***TL;DR for impatient people: If you just need a qiime2 GTDB classifier quickly and don't care how I did it, just download the .qza files and follow the two template bash scripts for how to slice the classifier to your primers.***
**Goal**: To correlate SSU amplicons with GTDB taxonomy so we know how to pick genomes that are representative of organisms identified using amplicon sequencing surveys.
**Method**: Took SSU sequences files from GTDB ssu_r86.1_20180911, curated semi-manually to remove obvious incongruencies between GTDB/SILVA132 taxonomy (using RDP classifier) at domain and phylum levels, and created taxonomy/fna artifacts. Can be used in your qiime2 pipeline with minimal modification (slice to your primer sequences and then train your classifier).

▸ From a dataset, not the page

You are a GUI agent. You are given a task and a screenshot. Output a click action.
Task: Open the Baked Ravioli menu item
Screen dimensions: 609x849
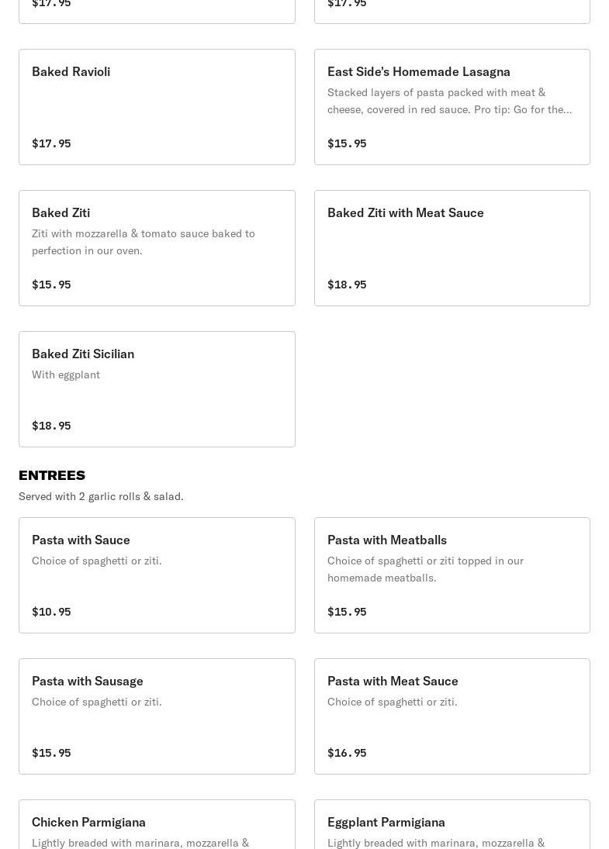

**NB**: Most scripts/steps are included but some of it I did using bash tools like cut/sed and have not included all of these steps.
**Note for oceanographers**: It seems like some taxa that are abundant in amplicons are either missing or under-represented currently in GTDB. Two examples I've seen so far are *Candidatus* Actinomarina and SAR11 Group IV. They don't get classified beyond "Bacteria" using the "qiime feature-classifier scikit-learn" with default parameters in qiime2-2018.8. If you fool around with the settings (i.e. set --p-confidence to -1), you can get qiime2 to give a proper phylum-level classification but it seems inaccurate beyond that level (e.g. *Candidatus* Actinomarina SSU seqs get classified to some other actino from a non-marine environment).